As cavernas revelam aos poucos a resposta para uma pergunta importante: de onde viemos? Para a Ciência, as cavernas protegem os humanos de doenças e preservam a nossa história. Cada uma tem uma forma, tamanho e fauna. Agora, as mais importantes cavernas do Brasil estão ameaçadas por causa de uma mudança nas leis de preservação.
“São dos principais locais onde a gente encontra evidências que contam a nossa história desde o nosso ancestral comum, os macacos, há 7 milhões de anos, até a história recente do ser humano”, explica o escavador André Strauss.
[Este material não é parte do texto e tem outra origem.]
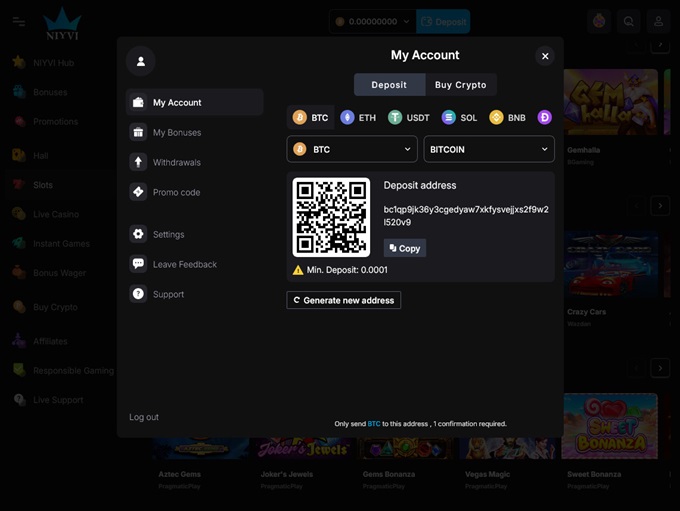Open the search magnifier icon in header

(629, 21)
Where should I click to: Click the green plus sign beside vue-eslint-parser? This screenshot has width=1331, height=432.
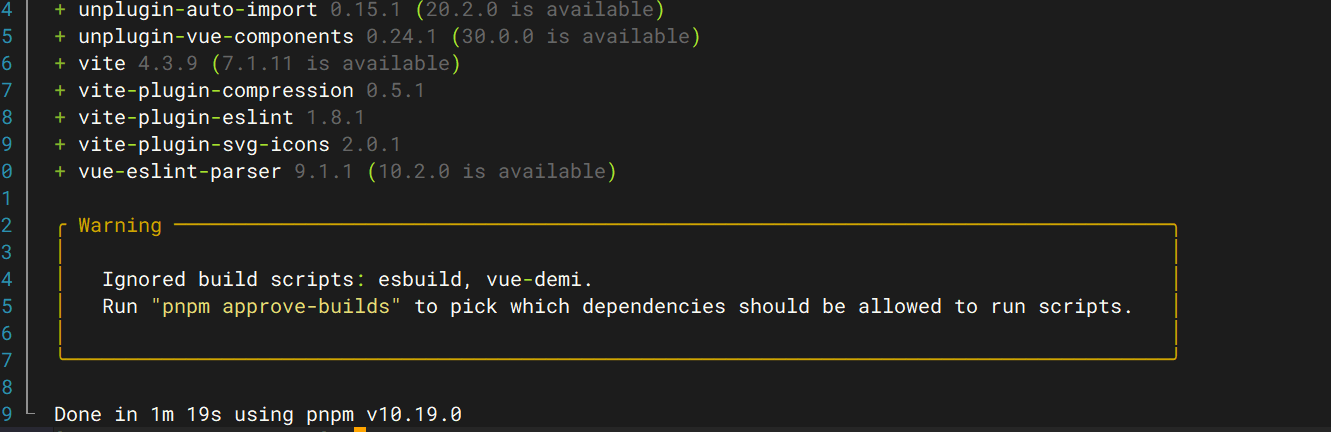pyautogui.click(x=60, y=172)
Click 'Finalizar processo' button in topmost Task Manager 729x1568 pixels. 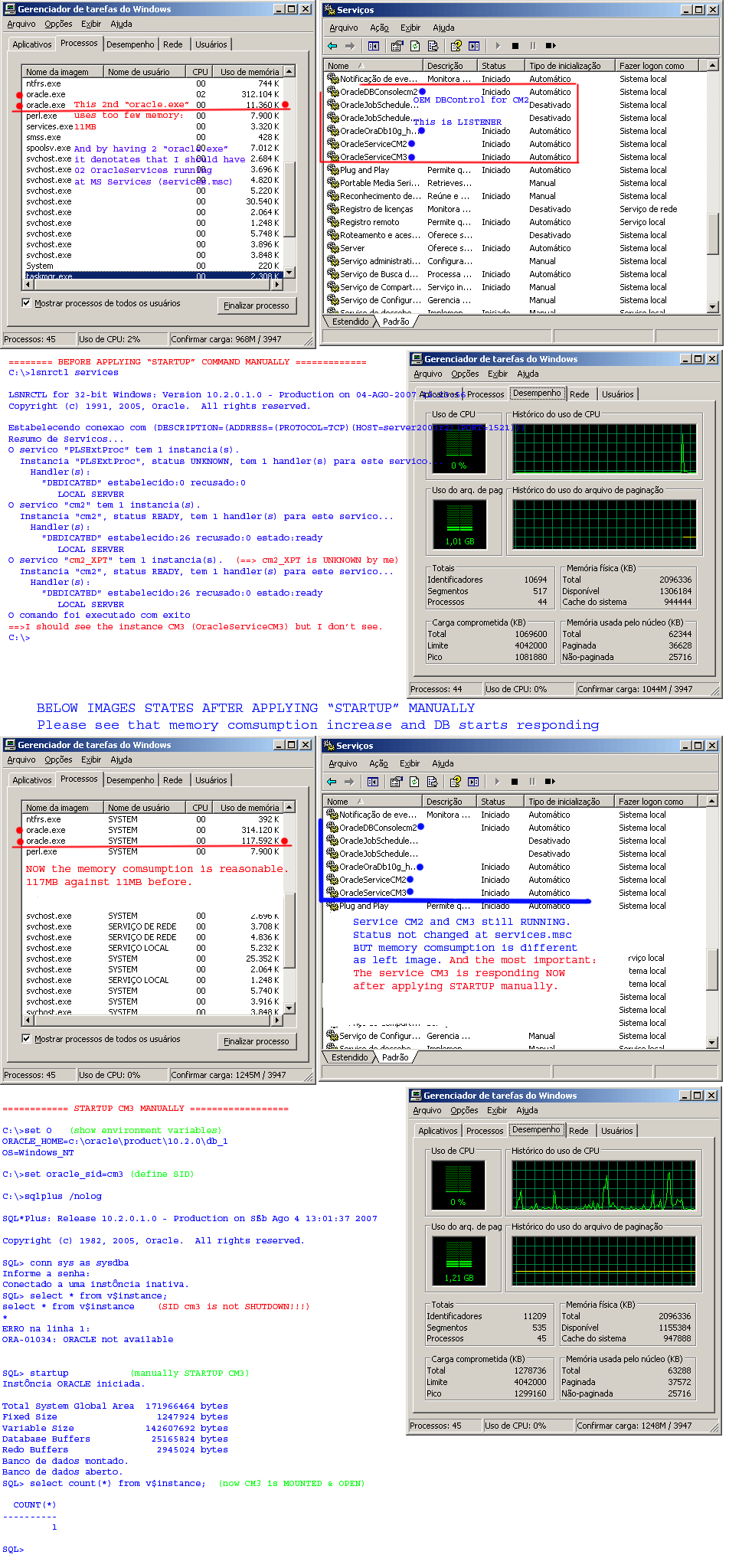[256, 305]
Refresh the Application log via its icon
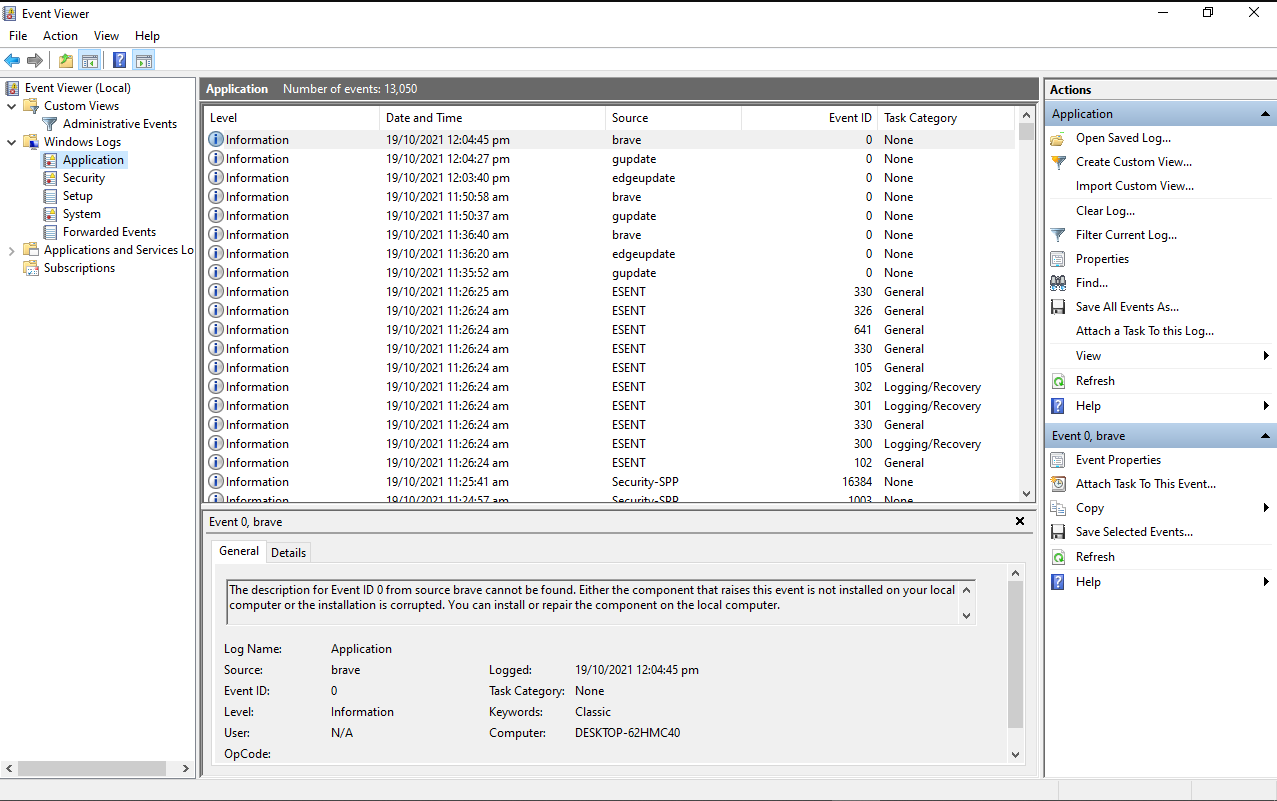This screenshot has width=1277, height=801. click(1059, 380)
Há anos a equipe de André Strauss escava, em Matozinhos, Minas Gerais, um cemitério de mais de 10 mil anos. O DNA encontrado nos fósseis vai mostrando o caminho dos primeiros humanos a chegar às Américas vindos da Ásia.
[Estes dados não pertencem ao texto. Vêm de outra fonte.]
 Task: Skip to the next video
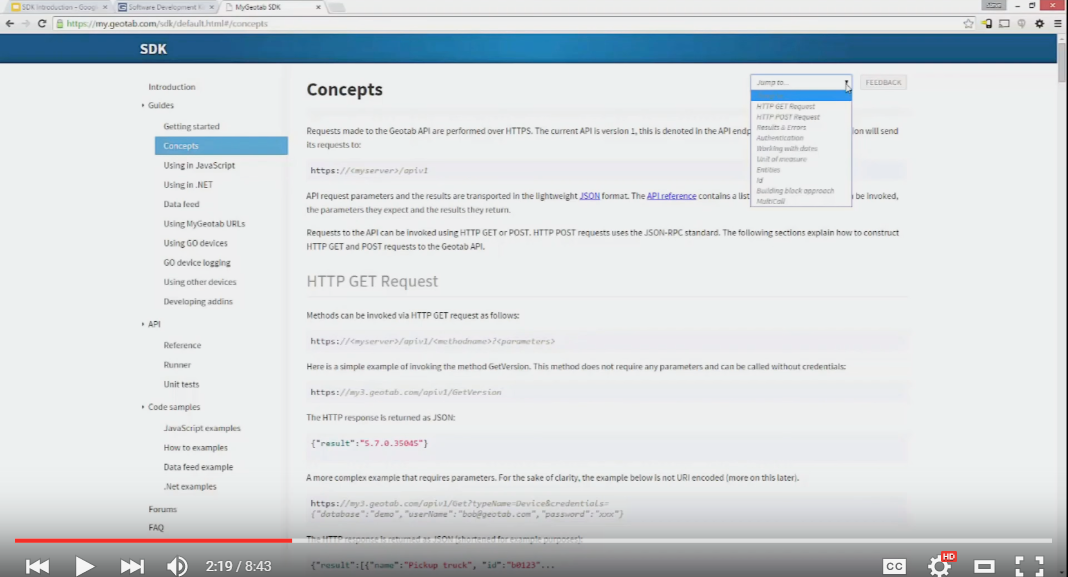(x=132, y=566)
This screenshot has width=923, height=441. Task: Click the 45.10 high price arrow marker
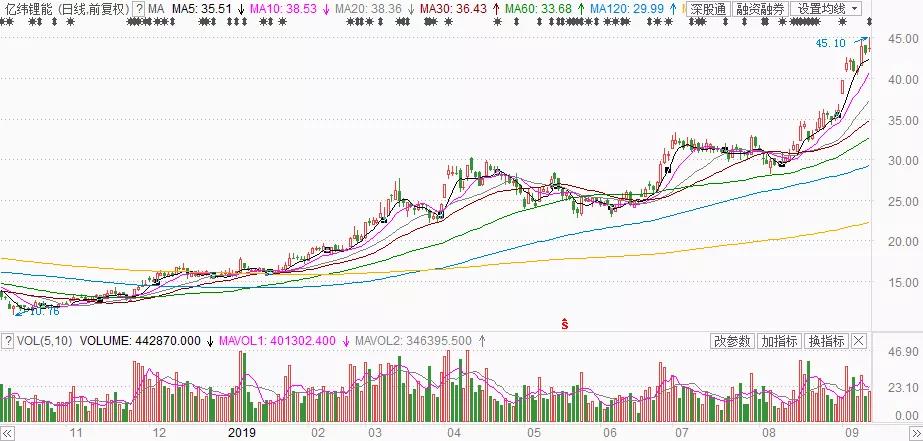(x=834, y=43)

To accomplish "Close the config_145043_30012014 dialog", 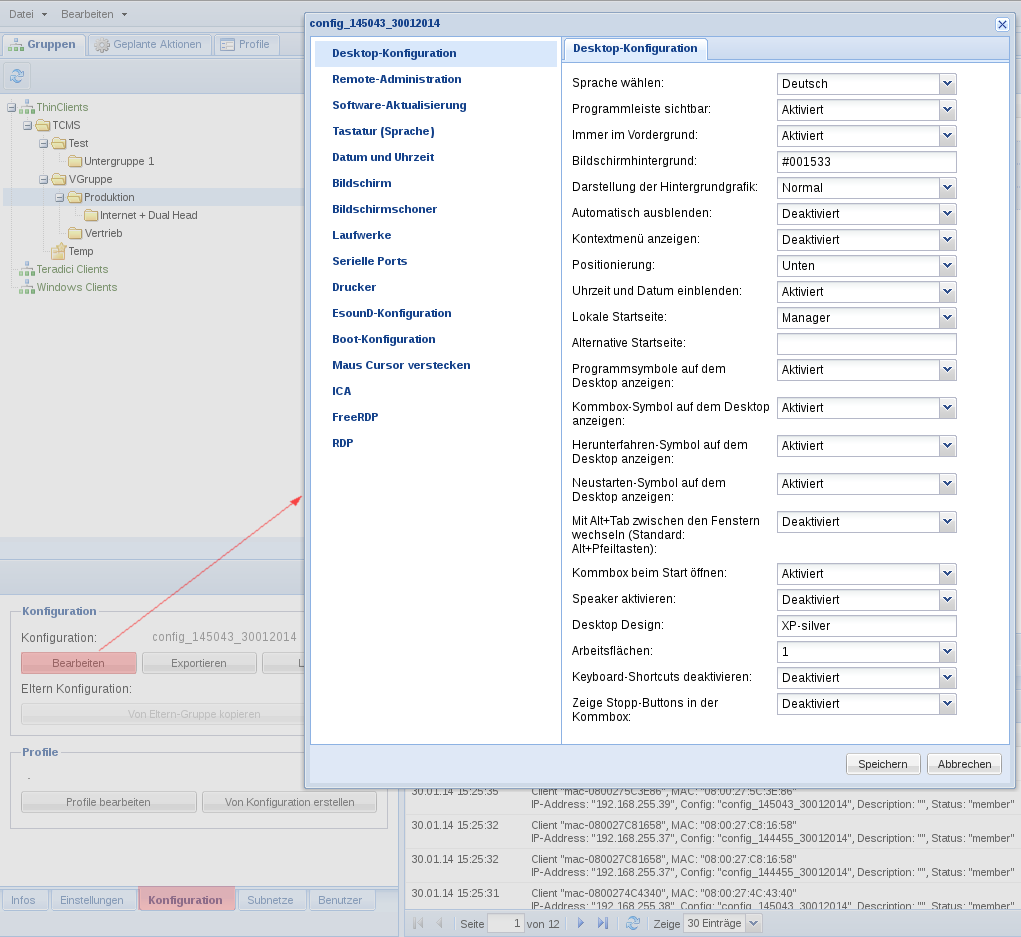I will pyautogui.click(x=1002, y=23).
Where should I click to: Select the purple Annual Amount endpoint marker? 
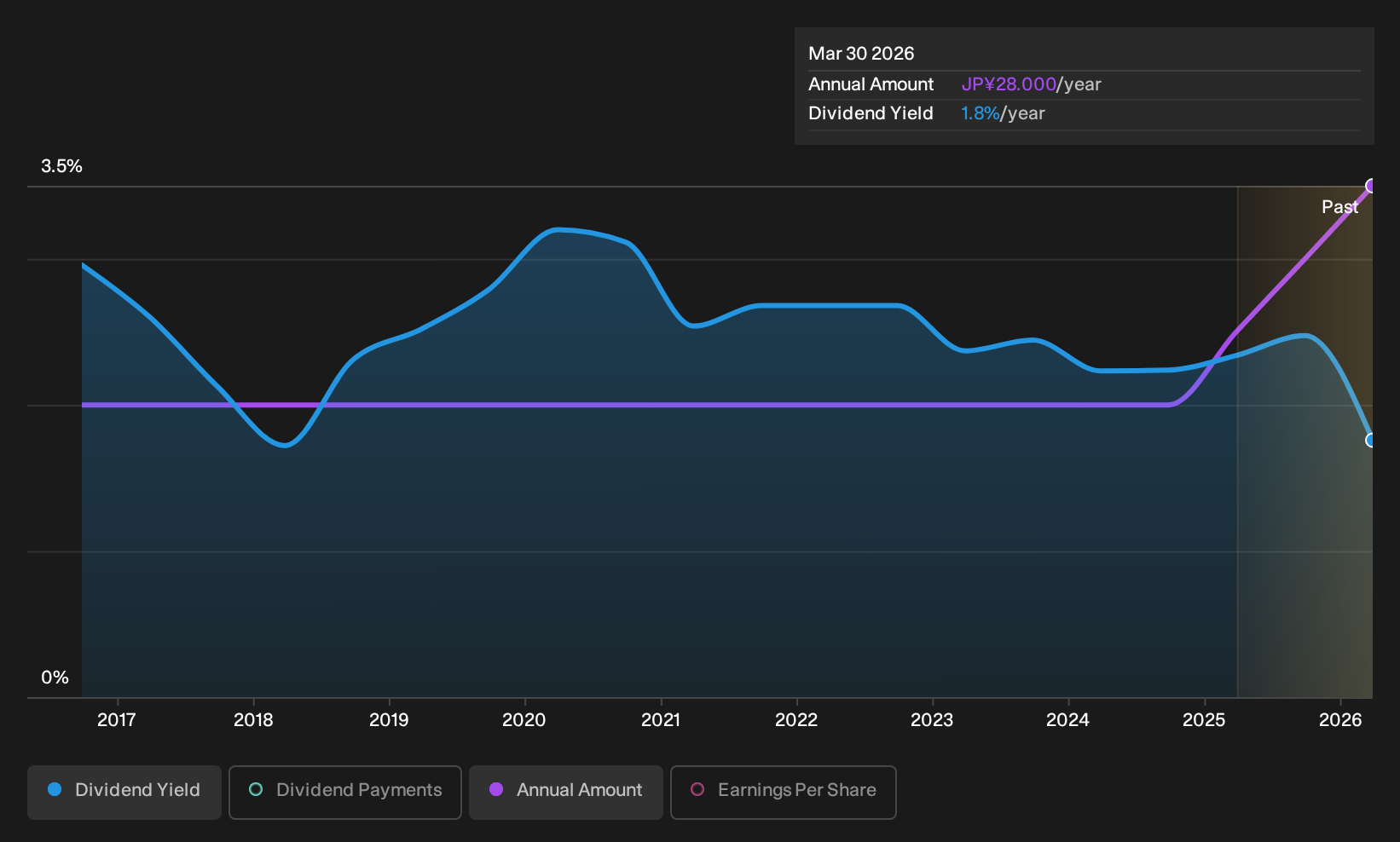(1371, 186)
“A destruição de qualquer caverna que tenha sido considerada com o grau máximo de relevância é um crime contra a humanidade”, afirma Strauss.
Não é qualquer buraco que é protegido. As cavernas têm uma classificação pela relevância. A legislação brasileira já permitia atividades econômicas nas de nível baixo, médio e alto. Só as cavernas de máxima relevância, que são minoria, eram intocáveis. É a proteção a essas cavernas de relevância máxima que um decreto assinado pelo presidente Jair Bolsonaro no dia 12 de janeiro derruba.
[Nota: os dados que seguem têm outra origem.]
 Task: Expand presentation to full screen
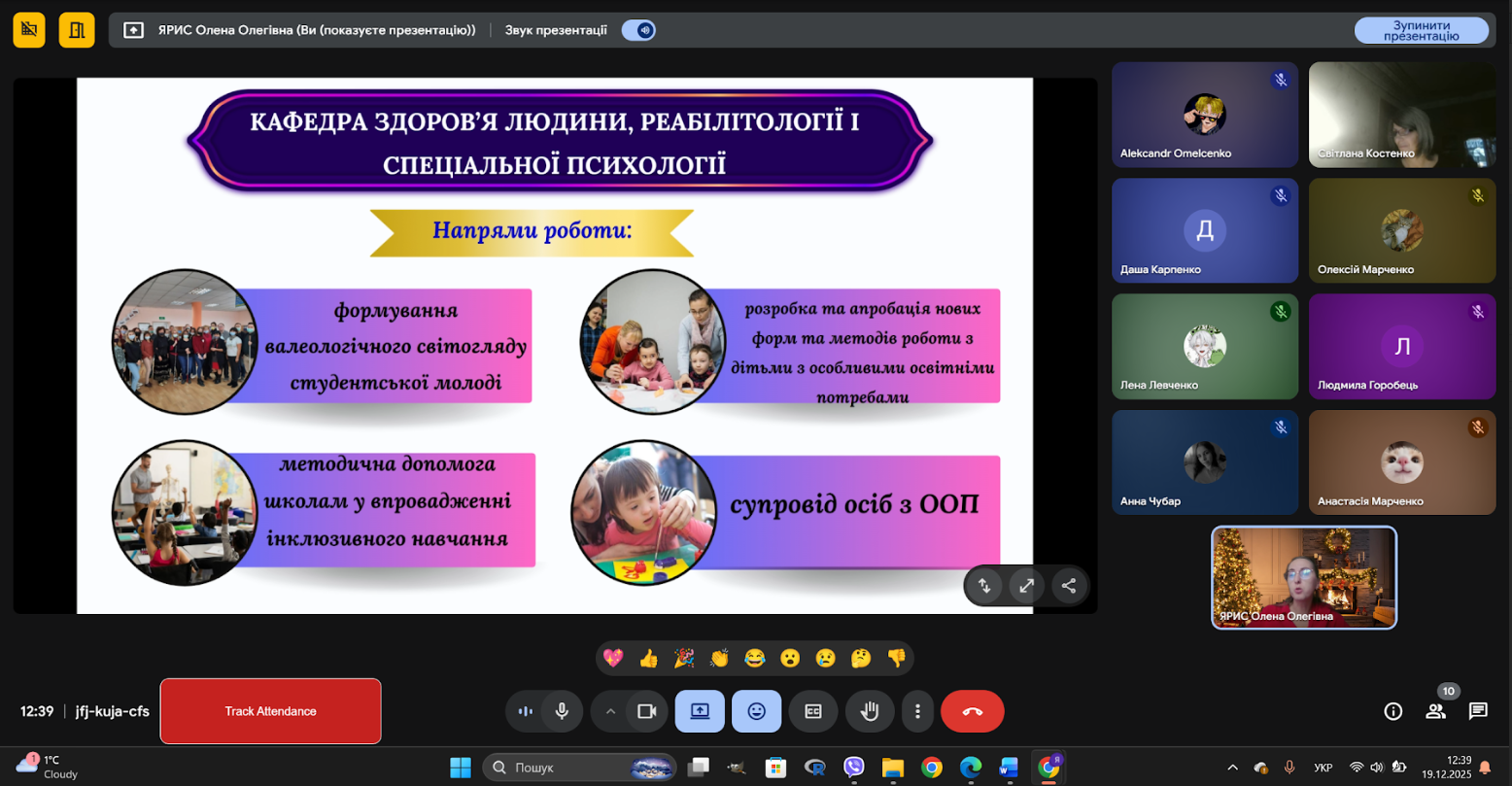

Muitos seres evoluíram isolados em uma única caverna e existem apenas nela. Só as que abrigam uma espécie única continuam protegidas. Mas há perigo quando se mexe em espécies abundantes, como os morcegos – hospedeiros naturais de doenças graves, como raiva, ebola e Covid. Uma das teorias para o surgimento da Covid é a destruição das cavernas para a construção de estradas e ferrovias na China.
A nova lei autoriza empreendimento considerados de interesse público. Nessa categoria entram as estradas – se não houver alternativa de traçado. Como a BR-135, na altura de São Desidério, no oeste da Bahia, a nova fronteira do agronegócio. Em um trecho de 21 quilômetros, ela atravessa uma das áreas de maior concentração de cavernas do Brasil. Em fevereiro, uma audiência pública vai discutir o traçado para passar o asfalto.
Mas, em todo o Brasil, o maior impacto deve vir da possibilidade da mineração, autorizada com a justificativa de criar empregos. Exemplos não faltam. Um buraco a poucos quilômetros do Aeroporto de Confins foi o que restou da caverna onde, pela primeira vez nas Américas, foram encontrados fósseis humanos, no século XIX. A mina foi autorizada antes da lei de proteção às cavernas.
O decreto presidencial determina que para cada intervenção numa caverna, outra deve permanecer intocada. Mas como compensar o conhecimento ao qual nunca teremos acesso porque as informações foram destruídas? Para o Ministério Público Federal, o decreto é inconstitucional.
“Ele fere o princípio da proibição do retrocesso, retrocede a níveis de proteção anteriores. Fere o dever constitucional do poder público de proteger o meio ambiente e também o dever do poder público previsto na Constituição de preservar processos ecológicos essenciais”, afirma o procurador Nicolao Dino.
O parecer foi entregue ao procurador-geral Augusto Aras, que pediu esclarecimentos ao governo antes de decidir se leva o caso ao Supremo Tribunal Federal. O partido Rede Sustentabilidade já pediu ao STF a suspensão do decreto. O relator é o ministro Ricardo Lewandowski.
Outro ponto questionado é o fato de o decreto dar poder aos ministérios da Minas e Energia e da Infraestrutura de decidir quais cavernas podem ser destruídas. Para os especialistas, isso é o mesmo que dar poder para as raposas cuidarem do galinheiro. É que o decreto diz que esses ministérios vão detalhar, junto com o do meio ambiente, o que poderá ser
“Essa terceirização de competência, digamos assim, não se encarta na lei de política nacional de meio ambiente porque esses órgãos não integram o Sistema Nacional de Meio Ambiente”, diz Nicolao Dino.
O Ministério do Meio Ambiente não respondeu aos pedidos de esclarecimento do Fantástico.
Os ministérios de Minas e Energia e da Infraestrutura disseram não ver conflito de interesses ao elaborar a metodologia para a classificação do grau de relevância das cavidades naturais subterrâneas.
Se o decreto entrar em vigor, terá efeito retroativo, o que significa que todas as licenças negadas até hoje com a intenção de proteger essas cavernas únicas, poderão ser revistas.